Source: The Key of Gold by Josef Baudis via the course UnTextbook.

  • For these reading notes, I chose to focus on the story “A Clever Lass.”
  • There is a clever shepherd’s daughter whose father comes across a beautiful golden mortar, and decides to take it to the king as a token of loyalty.
  • His daughter warns him that the king will certainly ask for the pestle too, but the shepherd does not heed her warning and goes to the king, who threatens him with his life if the pestle is not brought.
  • The shepherd comments that his clever daughter warned him that this would happen, and the king, intrigued, poses a riddle of contradictory conditions under which he will marry the clever lass.
  • She determines a way to satisfy all of the self-contradicting conditions, and so they marry, but the king insists on a condition of their matrimony: she must never give advice again. If she does, the wedding will be nullified.
  • Eventually she does, however, help a farmer (by supplying him with a reducio ad absurdum argument), giving him a technique for arguing his case before the king.
  • The king, unconvincied that these clever words are the farmer’s own, hounds the man till he admits to having received advice from the queen. So, the king prepares to end their marriage, but first throws a lavish banquet.
  • The king tells his wife that, as a token of affection, she may take with her what she likes most from their castle.
  • At the feast, the queen sedates the king by slipping opium into his drink, takes him to a carriage, and goes with him in tow back to her father the shepherd’s cottage.
  • The king, awaking, asks where he is, and the clever lass responds that she took what she liked best from the castle.
  • The king takes her back, and they live “happily ever after,” etc.
A mortar and pestle, but not made from gold.
(Image from Wikipedia.)

1 Comment

  1. TIL: how to spell pestle

    November 14, 2019 at 1:44 pm

    We are at the end of my four comments. I am sorry for putting you through this week after week.
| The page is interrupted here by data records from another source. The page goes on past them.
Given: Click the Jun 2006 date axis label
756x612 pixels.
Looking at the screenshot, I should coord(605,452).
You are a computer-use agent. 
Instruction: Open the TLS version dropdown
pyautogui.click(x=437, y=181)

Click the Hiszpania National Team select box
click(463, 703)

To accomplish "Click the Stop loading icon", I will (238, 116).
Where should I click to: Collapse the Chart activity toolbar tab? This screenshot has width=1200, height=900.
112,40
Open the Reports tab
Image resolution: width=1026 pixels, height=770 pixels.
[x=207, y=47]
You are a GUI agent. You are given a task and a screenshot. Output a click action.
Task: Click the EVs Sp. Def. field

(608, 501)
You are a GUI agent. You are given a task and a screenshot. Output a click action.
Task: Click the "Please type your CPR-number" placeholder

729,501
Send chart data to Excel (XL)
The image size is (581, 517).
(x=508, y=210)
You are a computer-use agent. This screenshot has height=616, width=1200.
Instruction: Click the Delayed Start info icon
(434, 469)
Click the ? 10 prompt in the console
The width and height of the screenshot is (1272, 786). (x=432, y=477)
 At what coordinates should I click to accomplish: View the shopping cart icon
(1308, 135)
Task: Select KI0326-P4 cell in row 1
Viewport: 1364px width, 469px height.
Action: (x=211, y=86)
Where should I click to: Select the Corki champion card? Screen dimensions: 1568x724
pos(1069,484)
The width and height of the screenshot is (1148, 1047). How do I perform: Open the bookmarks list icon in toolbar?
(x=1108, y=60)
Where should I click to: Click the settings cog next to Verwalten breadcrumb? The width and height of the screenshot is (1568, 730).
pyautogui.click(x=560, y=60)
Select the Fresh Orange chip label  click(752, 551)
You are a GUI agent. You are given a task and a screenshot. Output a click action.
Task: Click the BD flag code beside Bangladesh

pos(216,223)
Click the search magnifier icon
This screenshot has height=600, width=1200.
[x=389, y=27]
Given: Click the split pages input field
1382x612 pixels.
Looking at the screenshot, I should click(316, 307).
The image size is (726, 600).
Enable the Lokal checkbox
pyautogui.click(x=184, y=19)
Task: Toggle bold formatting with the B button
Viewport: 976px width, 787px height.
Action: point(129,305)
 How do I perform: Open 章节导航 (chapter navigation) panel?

    It’s fun reading notes on sections I haven’t gotten to read. This one is very rom-com-esque, with an external predicament and a sappy ending and some shenanigans along the way.

    I’d definitely be interested in seeing what happens after the “happily ever after” ending, considering that most people probably wouldn’t appreciate being drugged or kidnapped, even in service of a cute romantic ending.